Tag der Abrechnung:
Peter
Hartz hat nicht nur als Reformer, sondern auch als Sprachschöpfer von
sich reden gemacht. Einer seiner schönsten Begriffe ist der
„Klebeeffekt“: Arbeitslose werden von Personalserviceagenturen –
ebenfalls eine solche Wortschöpfung – befristet an Betriebe verliehen.
Wenn sie dort vernünftig arbeiten, sollen sie einen festen Job
bekommen, also bei dem Arbeitgeber kleben bleiben. Auf die schönen
Worte des Personalvorstands von Volkswagen folgte keine schönere
Realität: Statt einer halben Million haben bisher nur ein paar tausend
Arbeitslose über diesen Weg eine neue Stelle gefunden.
Mangels
Erfolg hat jetzt Maatwerk als wichtigster Betreiber der
Verleihagenturen überraschend Insolvenz angemeldet. Zwar spielen in
diesem Fall auch Dummheiten der Firmenchefs eine Rolle. Das ändert aber
nichts daran, dass die Pleite eine neue schlechte Nachricht für die
politischen Urheber der Reformgesetze ist – die Koalition in Berlin.

BEREITGESTELLTE DATEN ->
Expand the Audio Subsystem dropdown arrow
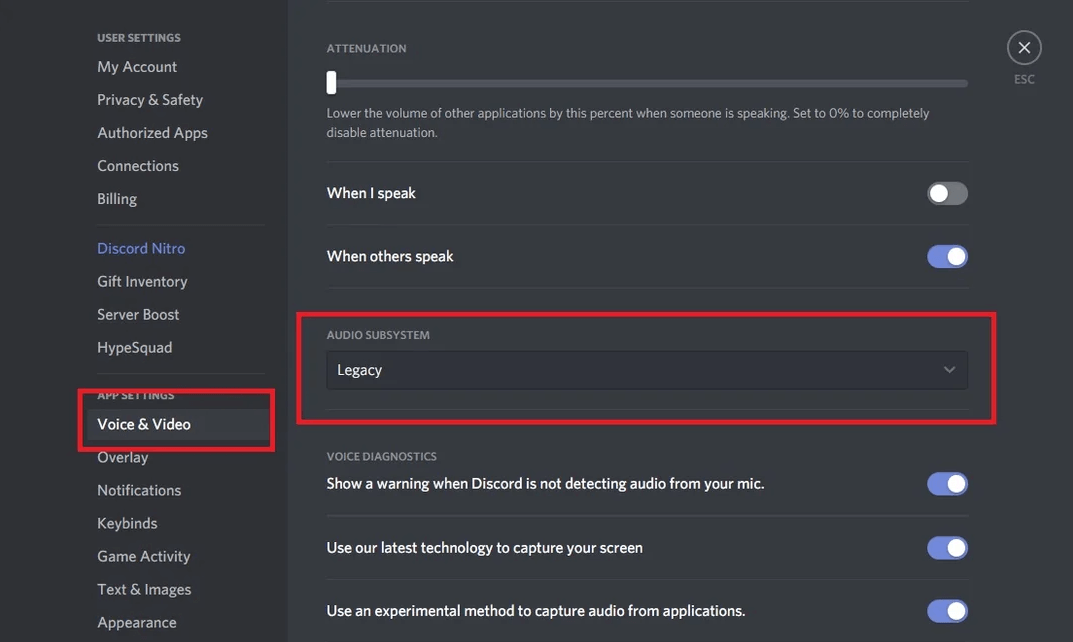Viewport: 1073px width, 642px height. (x=949, y=370)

AUFGABEN ->
1 - Schreiben Sie aus dem Text über den Klebeeffekt die Stelle von „Wenn sie dort“ bis „Koalition in Berlin.“ wortgetreu ab.
2 - Führen Sie den Text über die Insolvenz von Maatwerk nach seinem letzten Satz weiter.
Die Zeilen braucht man hier nicht.

ERGEBNISSE ->
1 -
Wenn sie dort vernünftig arbeiten, sollen sie einen festen Job
bekommen, also bei dem Arbeitgeber kleben bleiben. Auf die schönen
Worte des Personalvorstands von Volkswagen folgte keine schönere
Realität: Statt einer halben Million haben bisher nur ein paar tausend
Arbeitslose über diesen Weg eine neue Stelle gefunden.
Mangels
Erfolg hat jetzt Maatwerk als wichtigster Betreiber der
Verleihagenturen überraschend Insolvenz angemeldet. Zwar spielen in
diesem Fall auch Dummheiten der Firmenchefs eine Rolle. Das ändert aber
nichts daran, dass die Pleite eine neue schlechte Nachricht für die
politischen Urheber der Reformgesetze ist – die Koalition in Berlin.

2 -
Freudig wartet die Union auf den Tag der Abrechnung. Spätestens im
nächsten Bundestagswahlkampf wird sie genüsslich vergleichen, was Hartz
und sein Kanzlerfreund versprochen hatten und was über die Jahre aus
den Versprechen geworden ist. Da wird es nichts helfen, auf Fehler bei
der Bundesagentur für Arbeit zu verweisen, wie es die Grünen gerade
versuchen – Gesetze werden immer noch in Berlin gemacht. Und die Pleite
von Maatwerk ist ein weiterer Beweis dafür, dass diese Gesetze bisher
fast nur dazu dienten, die Statistik erträglicher zu machen: Wer in
einer Personalserviceagentur unterkommt, zählt nicht mehr als
arbeitslos – auch wenn er monatelang in dieser Agentur klebt statt in
einem Betrieb.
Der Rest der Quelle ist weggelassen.